Text passage:
▶

I said partial support because, in addition to the above, it has no support for combining characters, or any other situation where a codepoint takes up something other than one space in the terminal. This requires lookup tables and dealing with pitfalls, but since I get to control exactly which characters were going to be used I didn’t need any of that.

In spite of the limitations, I’m really happy with the graphical results. The waves are animated continuously, even while the game is paused, and it looks great. Here’s GNOME Terminal’s rendering, which I think looked the best by default.

I’ll talk about how G-COM actually communicates with the terminal in another article. The interface between the game and the graphics engine is really clean (device.h), so it would be an interesting project to write a back end that renders the game to a regular window, no terminal needed.

Color Directive

I came up with a format directive to help me colorize everything. It runs in addition to the standard printf directives. Here’s an example,

panel_printf(&panel, 1, 1, "Really save and quit? (Rk{y}/Rk{n})");

The color is specified by two characters, and the text it applies to is wrapped in curly brackets. There are eight colors to pick from: RGBCMYKW. That covers all the binary values for red, green, and blue. To specify an “intense” (bright) color, capitalize it. That means the Rk{...} above makes the wrapped text bright red.

Nested directives are also supported. (And, yes, that K means “high intense black,” a.k.a. dark gray. A w means “low intensity white,” a.k.a. light gray.)

panel_printf(p, x, y++, "Kk{♦}    wk{Rk{B}uild}     Kk{♦}");

And it mixes with the normal printf directives:

panel_printf(p, 1, y++, "(Rk{m}) Yk{Mine} [%s]", cost);

Single Binary

The GNU linker has a really nice feature for linking arbitrary binary data into your application. I used this to embed my assets into a single binary so that the user doesn’t need to worry about any sort of data directory or anything like that. Here’s what the make rule would look like:

$(LD) -r -b binary -o $@ $^

The -r specifies that output should be relocatable — i.e. it can be fed back into the linker later when linking the final binary. The -b binary says that the input is just an opaque binary file (“plain” text included). The linker will create three symbols for each input file:

When then you can access from your C program like so:

extern const char _binary_filename_txt_start[];

I used this to embed the story texts, and I’ve used it in the past to embed images and textures. If you were to link zlib, you could easily compress these assets, too. I’m surprised this sort of thing isn’t done more often!

◀

Given information:
▶

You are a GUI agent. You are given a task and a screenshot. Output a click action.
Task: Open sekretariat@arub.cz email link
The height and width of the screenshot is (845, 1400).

◀

Instruction:
Do these statements agree with the text on the G-COM game: (a) capitalizing a color letter makes that color bright, (b) the waves stop animating while the game is paused, (c) the -r option tells the linker that the input is an opaque binary file? For each, answer yes or no and quote the deciding words of the text.

Response for this exercise:
(a) Yes: "To specify an “intense” (bright) color, capitalize it."
(b) No: "The waves are animated continuously, even while the game is paused"
(c) No: "The -r specifies that output should be relocatable"